Luther was also moved by the despair that certain people experienced because they believed that God has predestined some, “probably me among them,” to damnation. The Reformer went on to treat that problem as well. God did not send his Son to suffer and be crucified for us and he did not give us the sacraments with their comfort and assurance, Luther announced to his students, to leave us in doubt as to whether we are among the saved or among the damned! Against this kind of “delusions of the devil with which he tries to cause us in order to doubt and disbelieve” Luther asserted that God counters such despair and such contempt for God with the Bible, his baptismal promise, and all the blessings that he uses to strengthen faith against uncertainty and doubt. Luther anchored the relationship between God and his chosen people in God’s Word, which had created faith in Christ in their hearts. This faith produces peace and assurance because it rests upon Christ alone. The basis of his explaining such assurance lies in his distinction between the Hidden God and the Revealed God. God, as he is in his essence, lies beyond human grasp and human imagination. “God has most sternly forbidden investigating this divinity,” Luther told his students. “Let me be hidden where I have not revealed myself to you,” Luther echoed God’s admonition, “or you will be the cause of your own destruction, just as Adam fell in a horrible manner. For whoever investigates my majesty will be overwhelmed by my glory.” [9] God detests reason’s attempts to plumb the depths of his way of working.

God has refused to reveal how his foreknowledge and predestination function “by way of reason and fleshly wisdom,” Luther maintained. Instead, God decided that “from an unrevealed God I will become a revealed God. Nevertheless, I will remain the same God. I will be made flesh, or send my Son. He shall die for your sins and shall rise from the dead. In this way I will fulfill your desire so that you may be able to know whether you are predestined or not.” Again Luther pointed to Christ “as he lies in the manger and on the lap of his mother, as he hangs on the cross.” Luther spoke directly to believers who had come to faith through the Holy Spirit’s use of God’s Word in their lives. “If you listen to him (Matthew 17:5), are baptized in his name, and love his Word, then you are surely predestined and are certain of your salvation.” That was the gospel, Luther knew. “But if you revile or despise the Word, then you are damned.” That was his proclamation of the law. [10]

Luther told his students the story of a woman in Torgau who had come to him with tears in her eyes, claiming she could not believe.

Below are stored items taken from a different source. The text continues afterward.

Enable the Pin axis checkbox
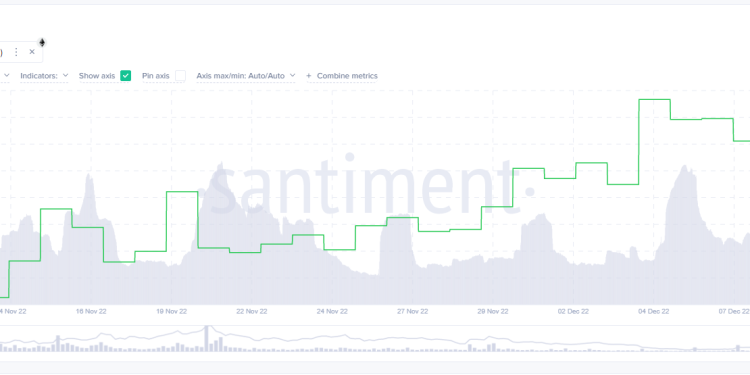 click(x=180, y=76)
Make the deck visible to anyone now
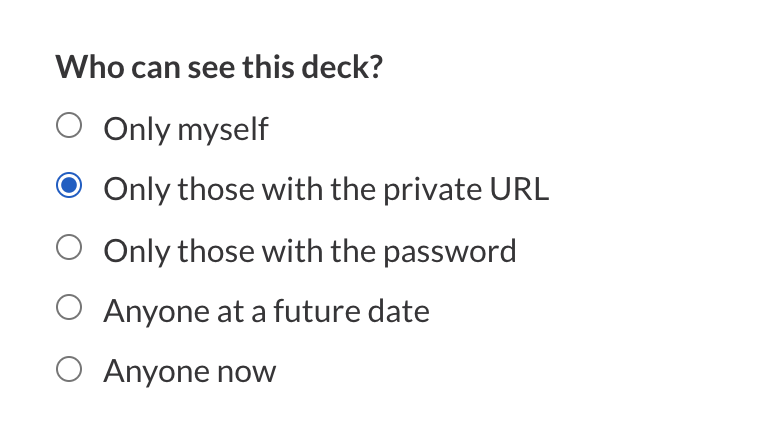The height and width of the screenshot is (422, 778). pos(68,371)
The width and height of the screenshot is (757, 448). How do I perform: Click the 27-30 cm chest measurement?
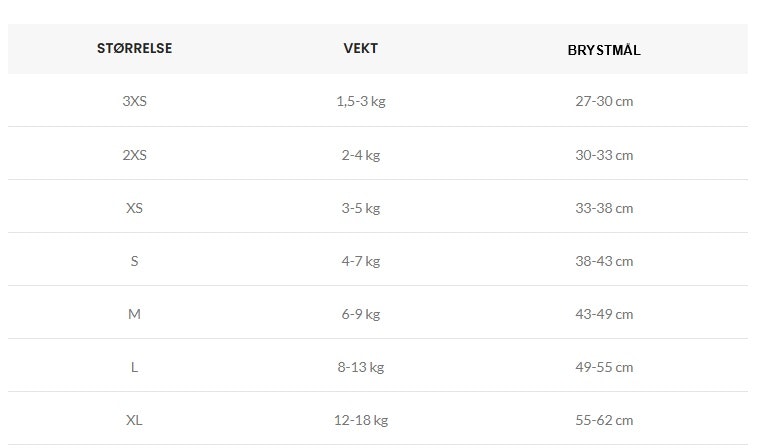coord(604,101)
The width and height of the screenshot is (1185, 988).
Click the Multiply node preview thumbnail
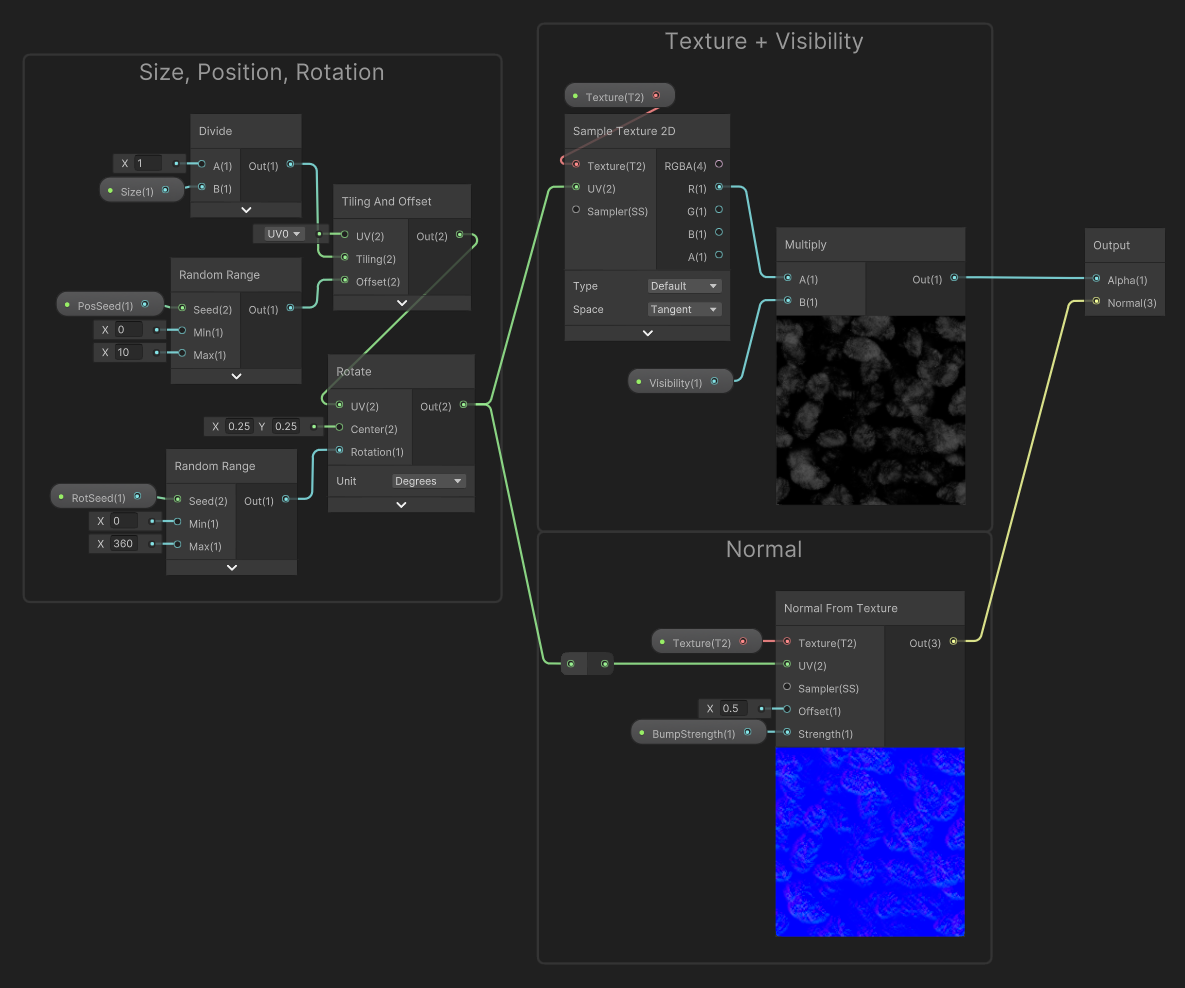coord(870,410)
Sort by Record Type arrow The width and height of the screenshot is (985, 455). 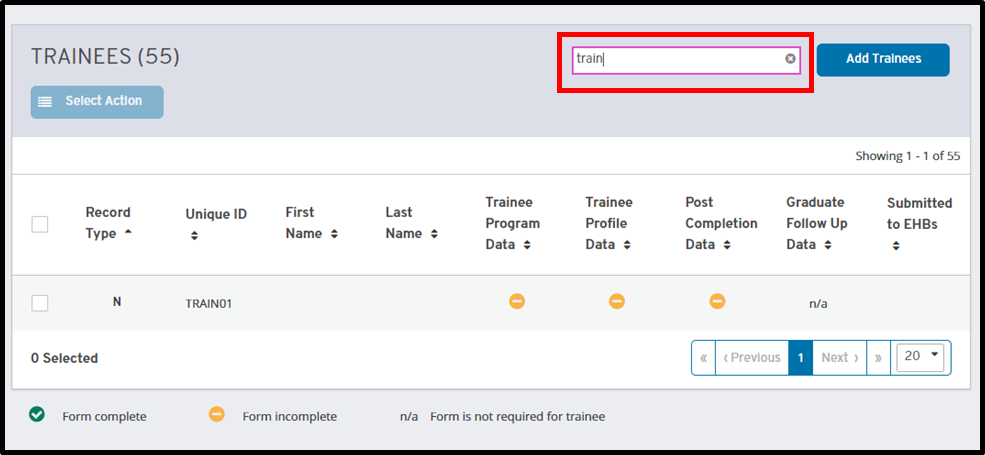tap(127, 233)
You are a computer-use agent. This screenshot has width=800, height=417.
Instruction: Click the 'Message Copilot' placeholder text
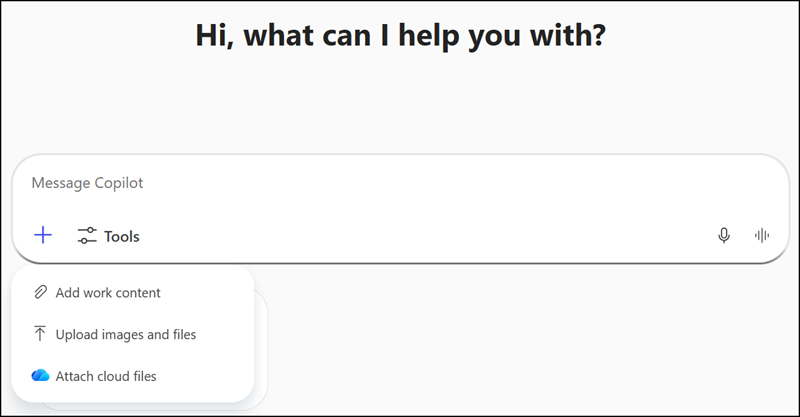click(x=87, y=184)

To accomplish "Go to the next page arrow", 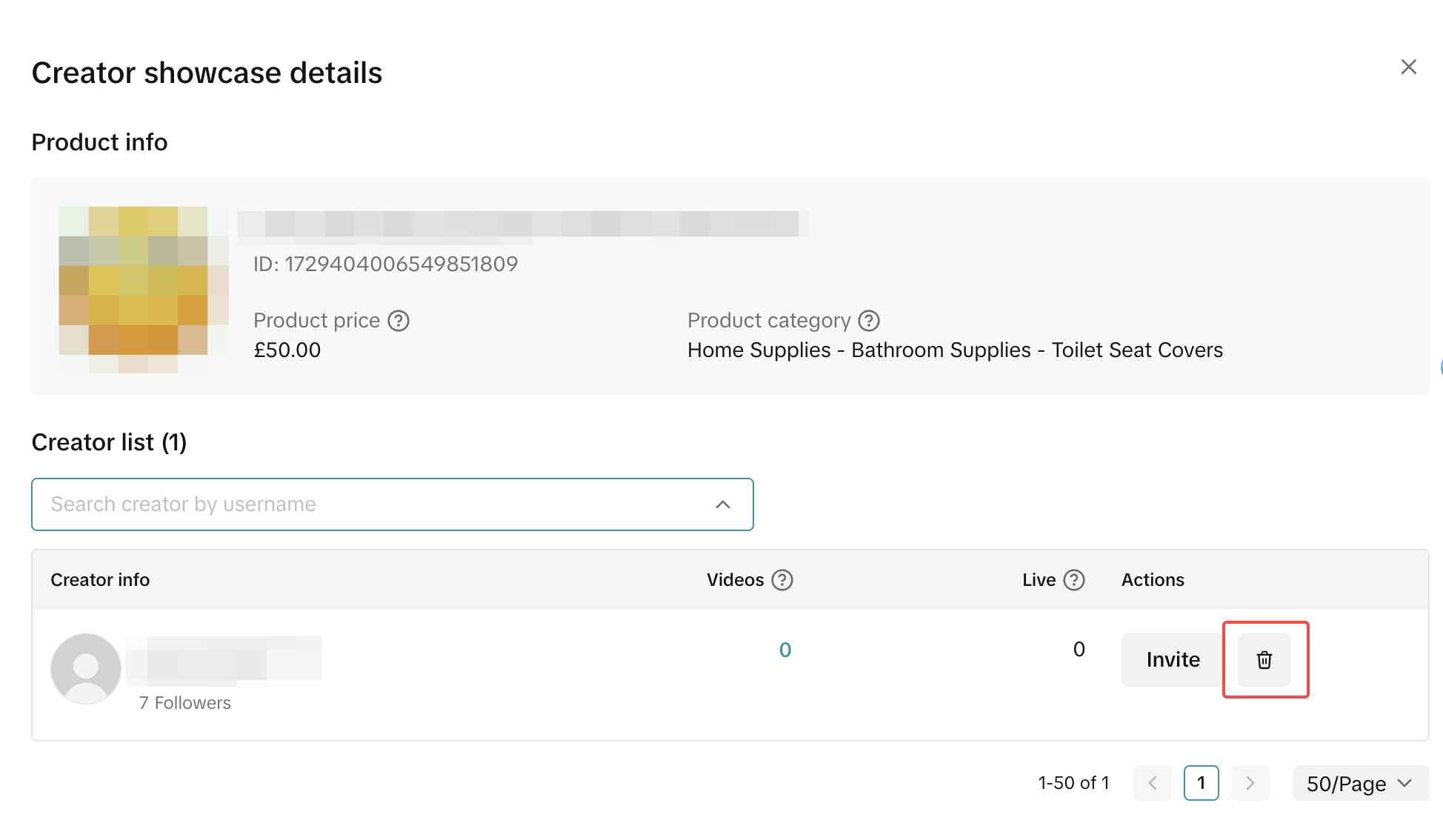I will 1250,783.
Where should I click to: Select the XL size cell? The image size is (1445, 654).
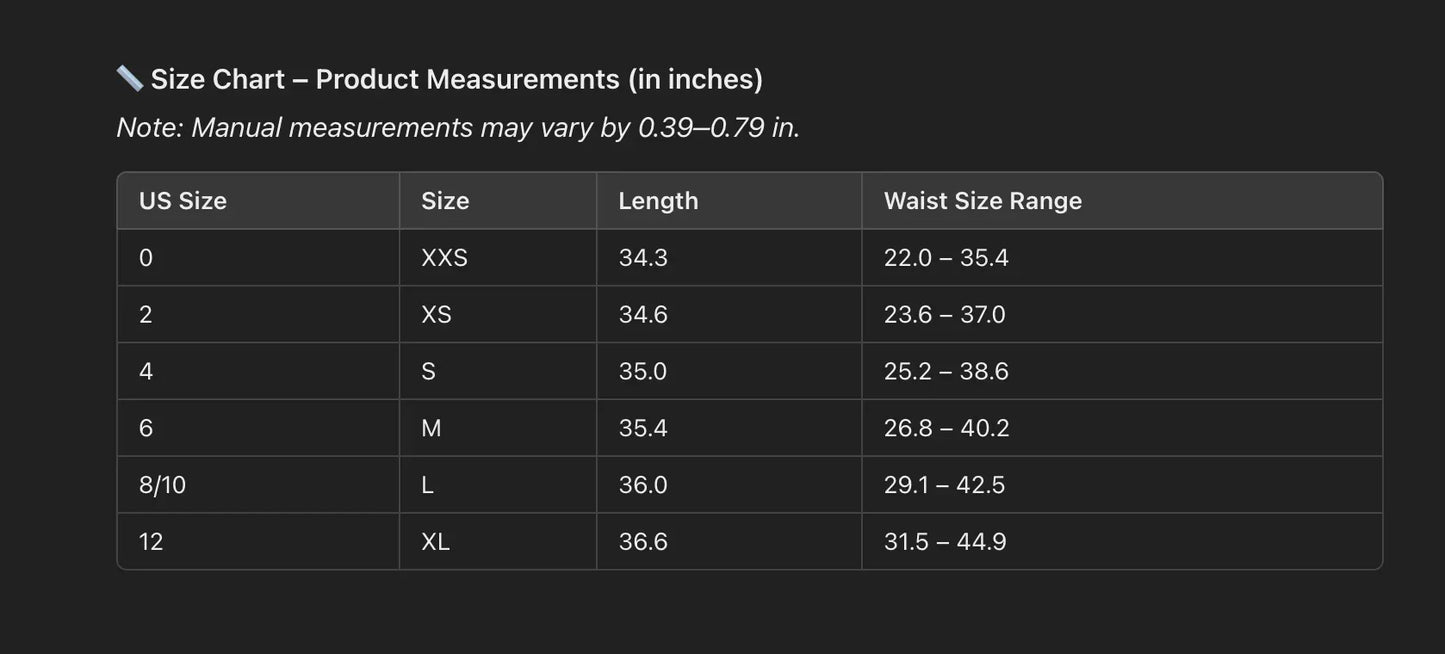pos(435,542)
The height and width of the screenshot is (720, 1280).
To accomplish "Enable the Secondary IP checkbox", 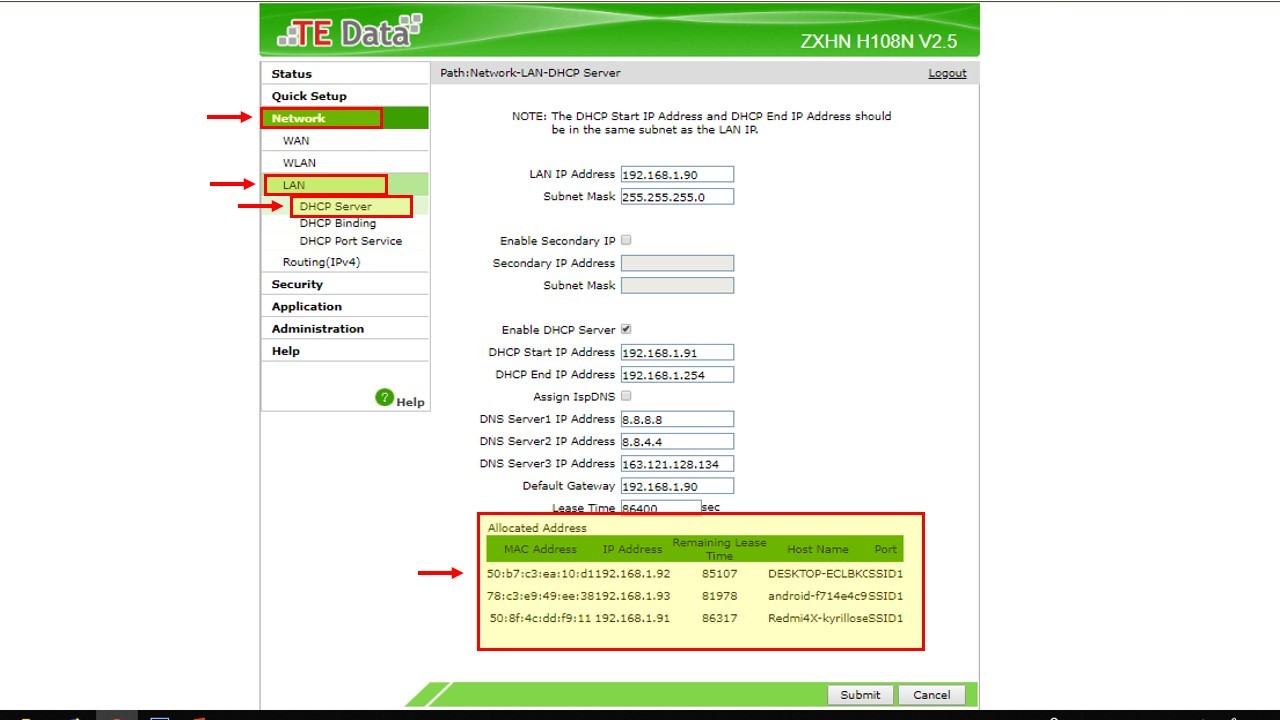I will click(626, 240).
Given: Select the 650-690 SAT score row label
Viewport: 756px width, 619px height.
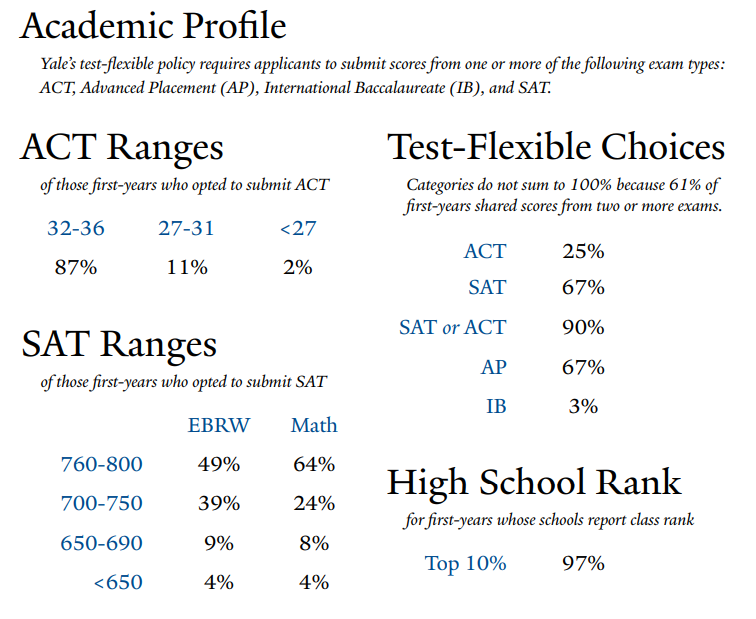Looking at the screenshot, I should (x=102, y=543).
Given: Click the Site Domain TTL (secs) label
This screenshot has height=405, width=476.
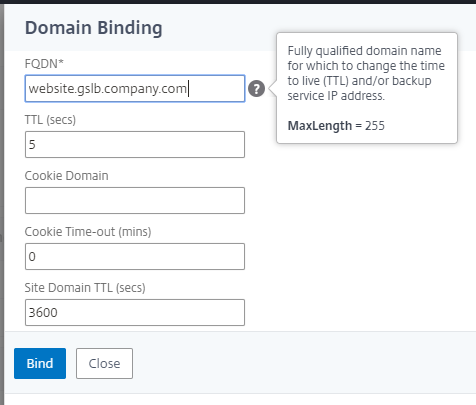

He summarized God’s work in Christ on her behalf with the outline of the Apostles’ Creed, and assured her that her doubts were but satanic deceptions. If someone would say, “I do not know whether I am remaining in faith,” Luther counseled accepting the promise and the predestining plan of God that lies behind it, and simply clinging to God as he has revealed himself in Christ, knowing that God will be faithful to those who do so. He recalled his own struggle with overwhelming doubts. He would have died in despair, he claimed, if his monastic superior Johannes Staupitz had not comforted him by directing him away from his speculations about God’s disposition toward him, pointing him instead to “the wounds of Christ and the blood that was shed for you. From these, predestination will shine. ...He says to you: ‘You are my sheep because you hear my voice’ and ‘no one shall snatch you out of my hands’ (John 10:27–28).” Luther noted that “many who did not resist such a trial in this manner were hurled headlong into destruction.” [11]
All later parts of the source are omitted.